Lesson 57: Major Work Study, Part 1 — Overview and First Movement
- Take the opening Largo from sight-read to a confident, expressive performance.
- Hear and name the affect of the Largo against the three movements that follow.
One piece, four lessons. Not because it is hard. Because it is worth knowing well.
This lesson begins an extended study of Loeillet of Ghent's Sonata in D minor, Op. 1 No. 1, starting with the first movement. A player who has learned one sonata thoroughly knows more about Baroque style than one who has skimmed twelve; the piece becomes a reference everything afterward is heard against.
The whole sonata at a glance
Four movements, slow-fast-slow-fast — the standard sonata da chiesa plan. Each has a defined affect; the contrasts are the architecture.
- I. Largo
- Noble, French; the opening descent is a sigh. Quarter = 50.
- II. Allegro
- Italian energy, running eighths. Quarter = 110.
- III. Adagio
- Heavier than the Largo, weight on the second beat. Quarter = 55.
- IV. Giga
- Light, lifted compound dance. Dotted quarter = 65.
Movement I — Largo
Read the opening at half tempo once, listening for shape rather than fixing anything. The whole movement is built from two alternating gestures: a sighing descent from D, and a climb back to the same cadence.

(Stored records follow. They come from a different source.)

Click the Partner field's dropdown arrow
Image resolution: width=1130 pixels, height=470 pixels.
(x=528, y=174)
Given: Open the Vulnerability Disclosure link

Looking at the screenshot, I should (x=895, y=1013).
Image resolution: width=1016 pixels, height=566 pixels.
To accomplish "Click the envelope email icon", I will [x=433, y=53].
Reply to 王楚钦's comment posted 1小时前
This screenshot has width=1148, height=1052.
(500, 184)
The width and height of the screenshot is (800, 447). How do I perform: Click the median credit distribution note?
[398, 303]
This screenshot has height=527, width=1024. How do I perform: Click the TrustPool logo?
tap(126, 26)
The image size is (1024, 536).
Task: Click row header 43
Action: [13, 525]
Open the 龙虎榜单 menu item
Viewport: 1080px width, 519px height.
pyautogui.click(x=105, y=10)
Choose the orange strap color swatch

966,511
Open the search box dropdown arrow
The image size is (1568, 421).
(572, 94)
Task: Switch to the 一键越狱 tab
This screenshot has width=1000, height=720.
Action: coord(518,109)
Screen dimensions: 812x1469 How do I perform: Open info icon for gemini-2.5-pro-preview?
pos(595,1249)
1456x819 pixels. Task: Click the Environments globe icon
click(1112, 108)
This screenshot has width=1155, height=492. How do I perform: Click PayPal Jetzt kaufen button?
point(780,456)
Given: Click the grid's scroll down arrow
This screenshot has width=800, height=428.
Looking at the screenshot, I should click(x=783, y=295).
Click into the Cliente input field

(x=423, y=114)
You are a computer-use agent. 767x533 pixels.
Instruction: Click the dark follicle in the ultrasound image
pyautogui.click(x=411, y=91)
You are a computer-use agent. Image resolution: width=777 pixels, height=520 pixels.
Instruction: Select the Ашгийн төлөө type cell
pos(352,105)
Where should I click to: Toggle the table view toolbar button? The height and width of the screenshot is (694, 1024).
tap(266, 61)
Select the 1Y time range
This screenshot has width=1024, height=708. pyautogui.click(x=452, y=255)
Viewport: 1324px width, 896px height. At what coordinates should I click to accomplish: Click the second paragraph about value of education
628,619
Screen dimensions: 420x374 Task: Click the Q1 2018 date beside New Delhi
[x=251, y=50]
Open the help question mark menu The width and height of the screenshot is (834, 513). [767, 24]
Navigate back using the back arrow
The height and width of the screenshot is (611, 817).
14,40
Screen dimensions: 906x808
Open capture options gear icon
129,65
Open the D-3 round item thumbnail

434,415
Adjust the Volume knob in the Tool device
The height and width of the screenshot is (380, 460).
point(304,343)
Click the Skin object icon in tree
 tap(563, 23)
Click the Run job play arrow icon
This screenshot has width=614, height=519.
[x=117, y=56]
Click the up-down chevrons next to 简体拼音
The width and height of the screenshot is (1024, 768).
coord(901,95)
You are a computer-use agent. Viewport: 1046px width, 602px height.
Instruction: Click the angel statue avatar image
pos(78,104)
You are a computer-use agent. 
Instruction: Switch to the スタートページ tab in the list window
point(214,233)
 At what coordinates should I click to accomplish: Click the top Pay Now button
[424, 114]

Practice plan — the Largo only
Learn the Largo; just listen to the other three. Four sessions:
- Session 1 — read all four movements once at half tempo
- Then sing the four opening motives from memory.
- Session 2 — the Largo, hardest-bar work
- Apply the Lesson 51 chunked procedure to the cadence figures in bars 4–5 and at the end.
- Session 3 — the Largo, chunks
- First half to the first cadence, then second half; stop when each plays the same way twice in a row.
- Session 4 — the Largo, end-to-end
- Two run-throughs at quarter = 50, recording the second; mark the bars to work on next.
One ornament — flattement on the cadence
Apply the Lesson 54 finger flattement on the two cadential notes only — not on every long note.
Now play these
- Loeillet of Ghent: Sonata in D minor, Op. 1 No. 1
- Read all four movements; learn the Largo in detail.
- Loeillet of Ghent: Sonata in F major, Op. 3 No. 3
- Compare its slow movement to the Largo above.
When the Largo plays at quarter = 50 with flattement on its two cadences, and you can sing the other three opening motives from memory, move on to Lesson 58.